И я пила, ощущая, как запершило в горле, и застучали зубы от холода такого страшного, что меня трясло. Казалось, что зима бушевала внутри меня, отравляя каждый кусочек тела и стремясь превратить его в лед, когда чьи-то руки, приподнимали меня, отчего казалось, что я просто лечу в темноте, а затем окунаюсь в тепло такое желанное и спасительное, что глухо стонала, прижимаясь к нему всем телом.

Я слышала, как это тепло мурчит и стонет подо мной, если я прижималась щеками, стараясь вобрать его в себя как можно больше, обхватывая руками и стараясь прижаться всем продрогшим телом, каждой клеточкой, каждым изгибом.

Иногда эта тепло казалось мне тихой большой лодкой, в которой я блаженно плыла, ритмично приподнимаясь и опускаясь, словно на волнах.

Но иногда тепло мурчало, если мне было плохо, обволакивая со всех сторон, гладя по волосам, и, слыша этот низкий вибрирующий звук, я засыпала, словно лежа на теплой печке в обнимку с большой кошкой, которая всегда была под моей головой.
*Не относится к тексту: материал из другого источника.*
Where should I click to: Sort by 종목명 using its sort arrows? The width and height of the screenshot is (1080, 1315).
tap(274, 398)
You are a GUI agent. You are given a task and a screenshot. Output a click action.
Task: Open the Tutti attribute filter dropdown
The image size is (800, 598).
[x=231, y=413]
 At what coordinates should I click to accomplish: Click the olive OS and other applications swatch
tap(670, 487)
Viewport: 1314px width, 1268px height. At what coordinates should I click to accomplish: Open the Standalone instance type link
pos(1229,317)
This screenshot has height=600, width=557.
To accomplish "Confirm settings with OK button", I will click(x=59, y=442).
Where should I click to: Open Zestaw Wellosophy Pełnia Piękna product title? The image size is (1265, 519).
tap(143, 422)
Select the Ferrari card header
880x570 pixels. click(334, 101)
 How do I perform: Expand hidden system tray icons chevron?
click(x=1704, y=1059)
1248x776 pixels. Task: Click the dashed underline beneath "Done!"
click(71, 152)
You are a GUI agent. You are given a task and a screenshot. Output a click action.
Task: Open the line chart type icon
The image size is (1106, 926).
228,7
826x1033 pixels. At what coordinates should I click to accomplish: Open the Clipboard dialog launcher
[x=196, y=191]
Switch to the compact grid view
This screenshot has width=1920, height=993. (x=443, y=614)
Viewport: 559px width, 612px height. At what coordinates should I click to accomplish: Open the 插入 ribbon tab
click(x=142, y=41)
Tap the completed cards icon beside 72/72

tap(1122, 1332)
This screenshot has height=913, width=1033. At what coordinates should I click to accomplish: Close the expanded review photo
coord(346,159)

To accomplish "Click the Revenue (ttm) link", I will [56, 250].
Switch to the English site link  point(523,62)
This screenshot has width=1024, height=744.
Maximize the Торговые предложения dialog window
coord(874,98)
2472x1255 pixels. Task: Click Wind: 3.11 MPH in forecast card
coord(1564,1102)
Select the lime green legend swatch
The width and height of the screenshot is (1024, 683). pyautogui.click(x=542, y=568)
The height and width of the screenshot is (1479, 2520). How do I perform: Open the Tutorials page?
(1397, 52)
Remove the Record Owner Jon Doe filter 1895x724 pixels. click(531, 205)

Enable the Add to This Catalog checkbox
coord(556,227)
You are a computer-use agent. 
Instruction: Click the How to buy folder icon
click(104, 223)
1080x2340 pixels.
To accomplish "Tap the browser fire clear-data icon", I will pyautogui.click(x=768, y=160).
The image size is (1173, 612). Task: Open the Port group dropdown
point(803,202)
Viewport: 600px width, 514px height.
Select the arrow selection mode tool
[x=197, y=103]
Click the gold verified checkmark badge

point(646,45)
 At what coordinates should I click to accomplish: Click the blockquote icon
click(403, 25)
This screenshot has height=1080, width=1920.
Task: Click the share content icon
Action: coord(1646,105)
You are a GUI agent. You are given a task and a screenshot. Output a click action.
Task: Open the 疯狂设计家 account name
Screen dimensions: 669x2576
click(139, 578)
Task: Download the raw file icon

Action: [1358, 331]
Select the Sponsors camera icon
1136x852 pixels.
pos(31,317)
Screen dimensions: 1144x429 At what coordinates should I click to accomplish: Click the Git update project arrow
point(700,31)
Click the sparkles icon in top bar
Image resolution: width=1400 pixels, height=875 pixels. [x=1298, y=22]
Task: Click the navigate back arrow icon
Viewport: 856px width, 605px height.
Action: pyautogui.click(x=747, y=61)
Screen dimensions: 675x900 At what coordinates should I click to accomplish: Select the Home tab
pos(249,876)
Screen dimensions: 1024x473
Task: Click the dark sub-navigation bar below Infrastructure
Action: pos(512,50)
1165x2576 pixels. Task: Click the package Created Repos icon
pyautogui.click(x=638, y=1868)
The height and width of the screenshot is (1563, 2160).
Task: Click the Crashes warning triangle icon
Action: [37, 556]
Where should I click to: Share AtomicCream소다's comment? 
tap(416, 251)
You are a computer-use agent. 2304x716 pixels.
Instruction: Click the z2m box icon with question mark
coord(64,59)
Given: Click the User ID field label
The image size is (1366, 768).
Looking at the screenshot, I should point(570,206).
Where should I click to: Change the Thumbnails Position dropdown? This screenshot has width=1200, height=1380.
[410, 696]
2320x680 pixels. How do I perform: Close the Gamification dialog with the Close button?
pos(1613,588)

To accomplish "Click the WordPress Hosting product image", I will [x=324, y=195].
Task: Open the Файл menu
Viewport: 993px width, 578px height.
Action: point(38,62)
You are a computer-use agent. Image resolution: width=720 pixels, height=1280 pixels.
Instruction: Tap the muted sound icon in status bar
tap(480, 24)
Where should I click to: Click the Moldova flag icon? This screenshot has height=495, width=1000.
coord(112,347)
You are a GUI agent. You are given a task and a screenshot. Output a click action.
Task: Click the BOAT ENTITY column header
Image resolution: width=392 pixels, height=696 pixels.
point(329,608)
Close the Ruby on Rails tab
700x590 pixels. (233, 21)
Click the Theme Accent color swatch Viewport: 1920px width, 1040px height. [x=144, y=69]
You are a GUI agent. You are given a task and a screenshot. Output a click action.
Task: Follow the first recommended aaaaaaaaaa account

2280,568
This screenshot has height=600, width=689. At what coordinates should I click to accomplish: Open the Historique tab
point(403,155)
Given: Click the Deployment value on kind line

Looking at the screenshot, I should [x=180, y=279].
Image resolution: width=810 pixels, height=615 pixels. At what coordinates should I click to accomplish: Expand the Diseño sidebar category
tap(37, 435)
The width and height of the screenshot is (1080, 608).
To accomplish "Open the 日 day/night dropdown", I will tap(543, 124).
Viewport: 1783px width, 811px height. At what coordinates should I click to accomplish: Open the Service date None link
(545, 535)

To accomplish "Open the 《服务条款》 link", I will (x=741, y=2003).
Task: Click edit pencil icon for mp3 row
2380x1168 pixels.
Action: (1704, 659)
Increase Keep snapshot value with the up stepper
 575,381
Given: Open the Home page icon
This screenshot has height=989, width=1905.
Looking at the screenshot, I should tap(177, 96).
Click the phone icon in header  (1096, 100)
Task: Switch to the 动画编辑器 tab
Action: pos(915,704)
Тепло всегда было рядом, иногда заставляя меня пить что-то, отчего всегда становилось жарко, когда я снова стонала и пыталась выбраться из этого плена, чтобы не сгореть окончательно, не в силах даже говорить; когда казалось, что язык стал шаром, который прилип к нёбу.

И тепло всегда знало, что мне нужно, не пытаясь цепляться за меня и всегда угадывая любое желание и мою скромную потребность, когда я оказывалась в воде, блаженно выдыхая и снова погружаясь в глубокий нездоровый сон, в котором мой организм отчаянно пытался бороться с хворью.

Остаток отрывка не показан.